[EXTRACTED RECORDS Boundary: Start]

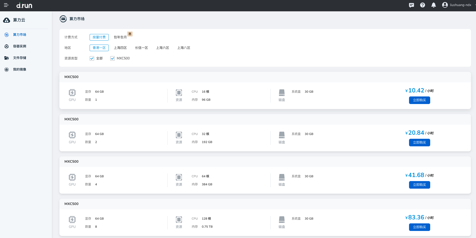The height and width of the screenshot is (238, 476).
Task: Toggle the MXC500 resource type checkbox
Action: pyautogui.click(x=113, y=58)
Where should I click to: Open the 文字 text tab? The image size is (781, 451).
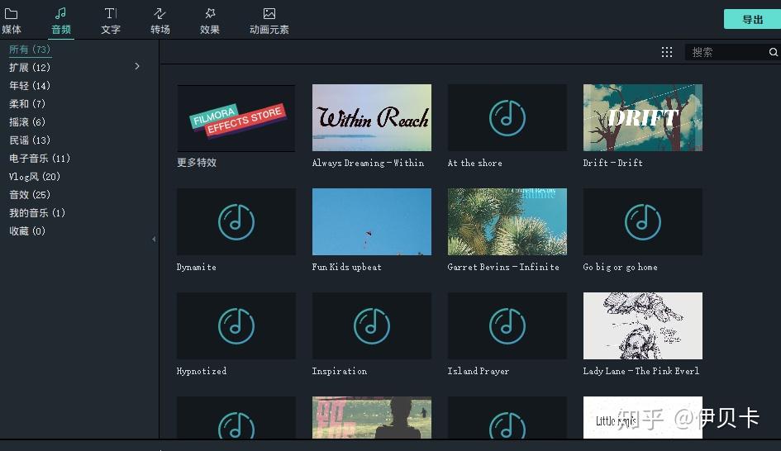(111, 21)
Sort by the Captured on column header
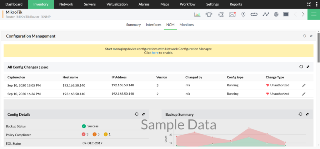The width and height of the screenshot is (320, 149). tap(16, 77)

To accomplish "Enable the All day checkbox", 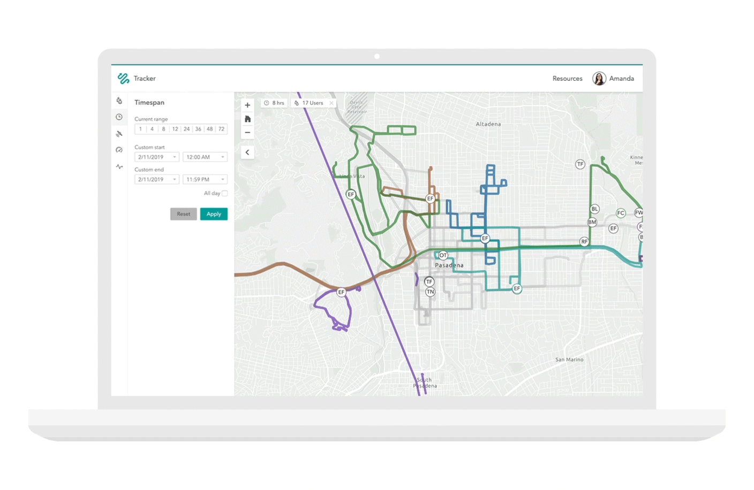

[EXTRACTED RECORDS Boundary: End]
[EXTRACTED RECORDS Boundary: Start]

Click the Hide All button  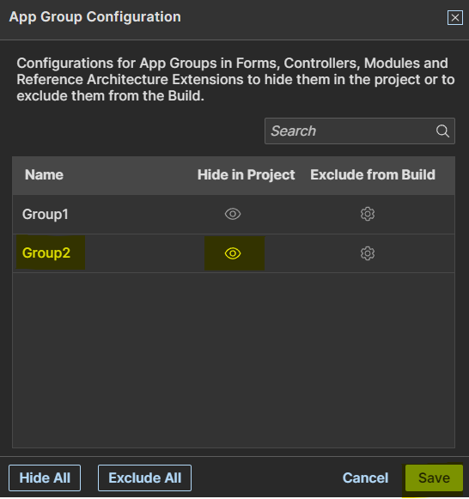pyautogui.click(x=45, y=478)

[EXTRACTED RECORDS Boundary: End]
[EXTRACTED RECORDS Boundary: Start]

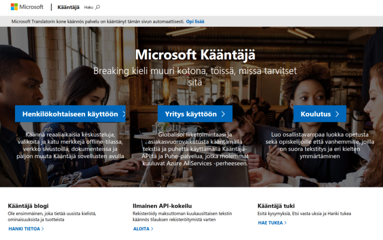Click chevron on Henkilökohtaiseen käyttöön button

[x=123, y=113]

[EXTRACTED RECORDS Boundary: End]

▸ ASSIGNED TASK
What is needed is an exact copy of only the lines above from the one with "Sort by the Captured on column header" to the one with "the All day", both kept, with every picture left out.

▸ ANSWER TO THIS TASK
Sort by the Captured on column header
The width and height of the screenshot is (320, 149). tap(16, 77)

To accomplish "Enable the All day checkbox", 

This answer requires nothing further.